INSTRUCTIONS TO FOLLOW>
Every entry is to be restated exactly; pictures are not part of the copy.

Stored records>
= = = =
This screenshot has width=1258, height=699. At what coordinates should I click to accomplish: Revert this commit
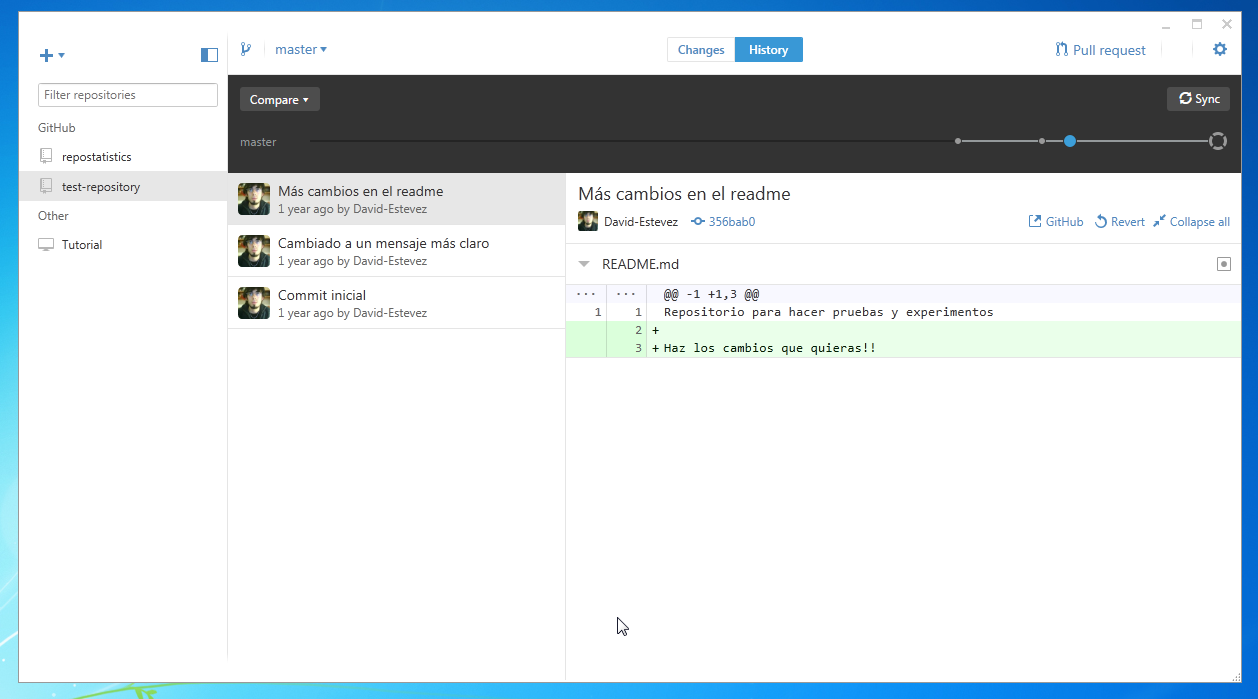click(1119, 222)
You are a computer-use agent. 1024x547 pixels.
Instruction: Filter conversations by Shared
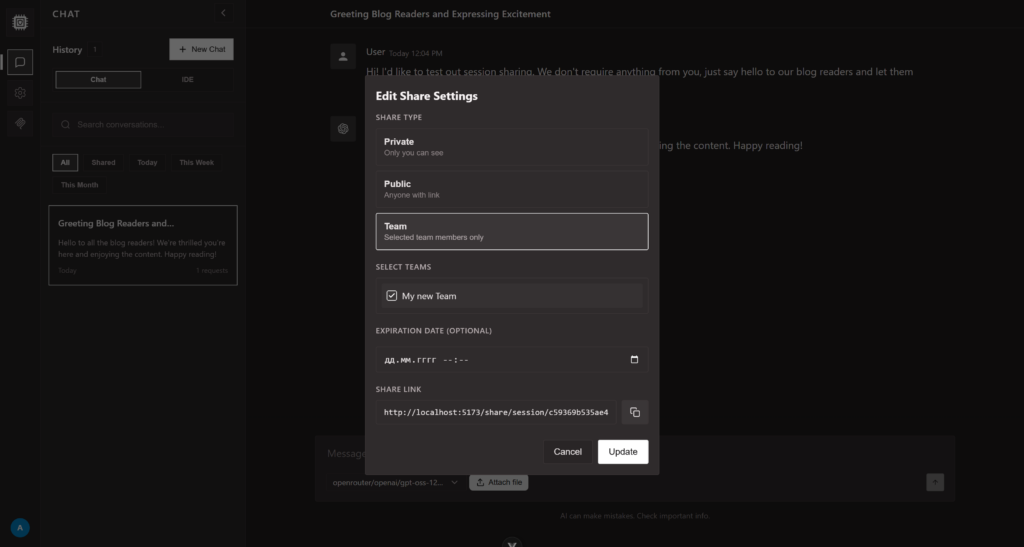103,162
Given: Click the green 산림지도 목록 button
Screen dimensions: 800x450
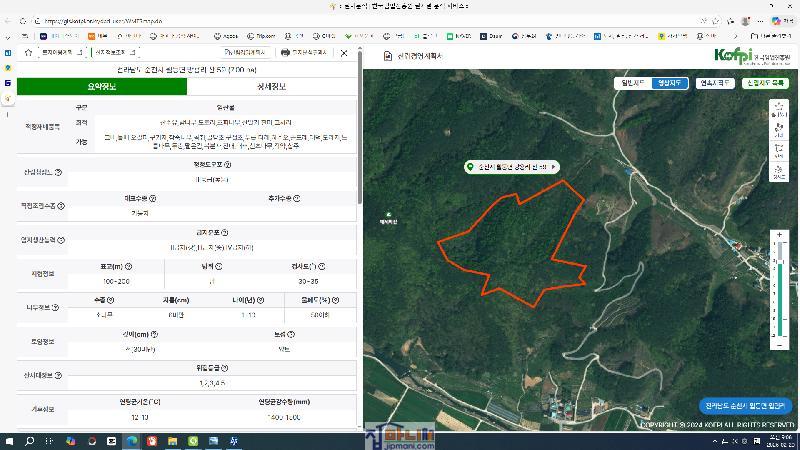Looking at the screenshot, I should pyautogui.click(x=766, y=83).
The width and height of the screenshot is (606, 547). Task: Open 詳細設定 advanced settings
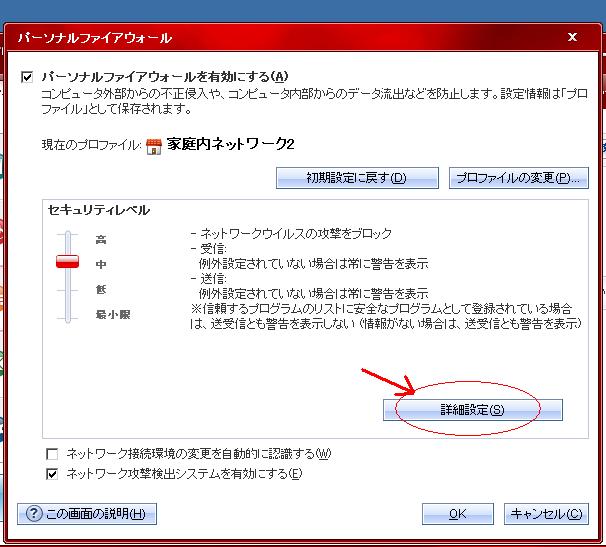point(472,410)
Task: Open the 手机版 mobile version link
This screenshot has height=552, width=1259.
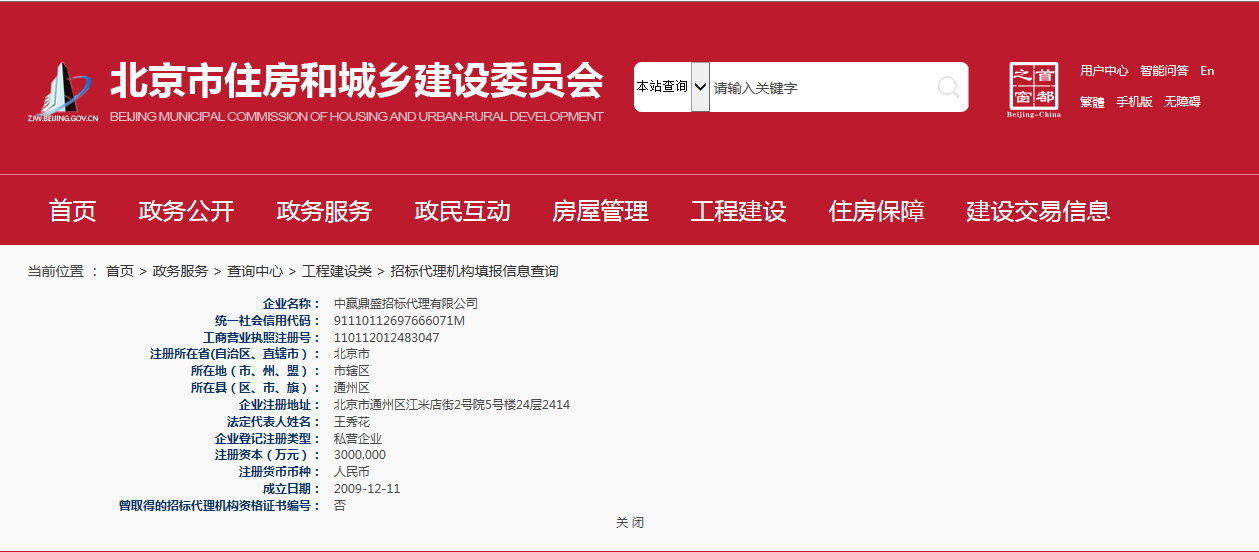Action: 1134,102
= = = =
TASK SOLUTION>
This screenshot has width=1258, height=699. At what coordinates should I click to accomplish: Revert this commit
click(1119, 222)
You are a computer-use agent. 1024x547 pixels.
Instruction: Filter conversations by Shared
103,162
Given: Click the green 산림지도 목록 button
Screen dimensions: 800x450
Looking at the screenshot, I should pyautogui.click(x=766, y=83).
The width and height of the screenshot is (606, 547). Task: Open 詳細設定 advanced settings
point(472,410)
Task: Open the 手机版 mobile version link
This screenshot has height=552, width=1259.
Action: 1134,102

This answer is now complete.